Luís Silva

Personal information
- Full name: Luís Marques Almeida Vieira da Silva
- Date of birth: 18 February 1999 (age 27)
- Place of birth: Oeiras, Portugal
- Height: 1.86 m (6 ft 1 in)
- Positions: Centre-back; left-back;

Youth career
- 2007–2015: Benfica
- 2015–2018: Stoke City

Senior career*
- Years: Team / Apps / (Gls)
- 2018–2021: Belenenses SAD / 3 / (0)
- 2021–2023: Enosis Neon Paralimni / 69 / (7)
- 2023–2025: Widzew Łódź / 46 / (1)
- 2025–2026: Anorthosis Famagusta / 4 / (0)
- 2026: GKS Tychy / 14 / (0)

International career
- 2015: Portugal U16 / 6 / (0)
- 2015–2016: Portugal U17 / 10 / (0)
- 2017: Portugal U18 / 4 / (0)
- 2018: Portugal U19 / 3 / (1)
- 2017–2019: Portugal U20 / 8 / (2)

Medal record
Men's football
Representing Portugal
UEFA Euro U-17
| Winner | 2016 Azerbaijan |  |

= Luís Silva (footballer, born 1999) =

Portuguese footballer (born 1999)

Luís Marques Almeida Vieira da Silva (born 18 February 1999) is a Portuguese professional footballer who plays as a centre-back or left-back.

==Club career==
Born in Oeiras, Silva came through the ranks at Benfica's youth system, becoming captain of the U16 team. On 1 July 2015, he joined Premier League club Stoke City, then went on to play across their U18 and U23 teams.

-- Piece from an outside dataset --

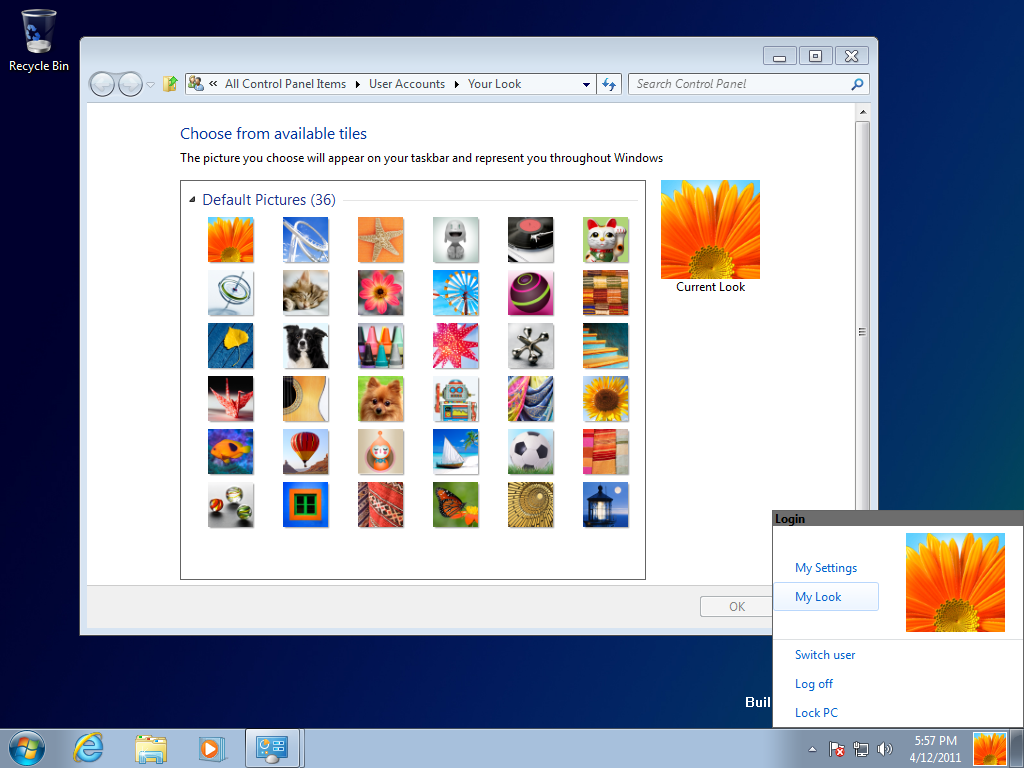Pick the sunflower picture tile
Screen dimensions: 1024x768
[606, 398]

On 28 December 2018, Silva made his professional debut with Belenenses in a 2018–19 Taça da Liga match against Porto.

On 21 July 2021, he moved to Enosis Neon Paralimni in Cyprus.

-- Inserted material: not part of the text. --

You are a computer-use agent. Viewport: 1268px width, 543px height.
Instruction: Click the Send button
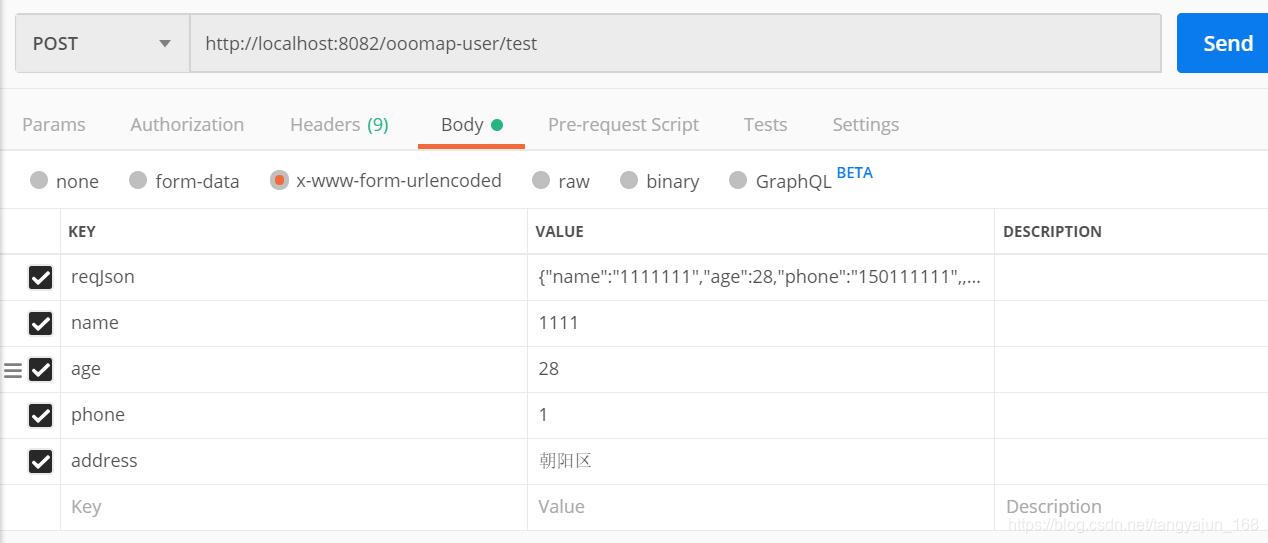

On 15 June 2023, Silva signed for Ekstraklasa club Widzew Łódź on a two-year contract with the option for a further year. He left the club upon the expiration of his contract at the conclusion of the 2024–25 season.

On 31 July 2025, Silva returned to Cyprus to join Anorthosis Famagusta. Five months later, he returned to Poland, joining I liga club GKS Tychy on a contract until June 2028. He was released from the club after the 2025–26 season ended.

==International career==
Silva represented Portugal at numerous youth levels. In 2016, he was part of the Portugal U17 team that won the UEFA European Under-17 Championship held in Azerbaijan.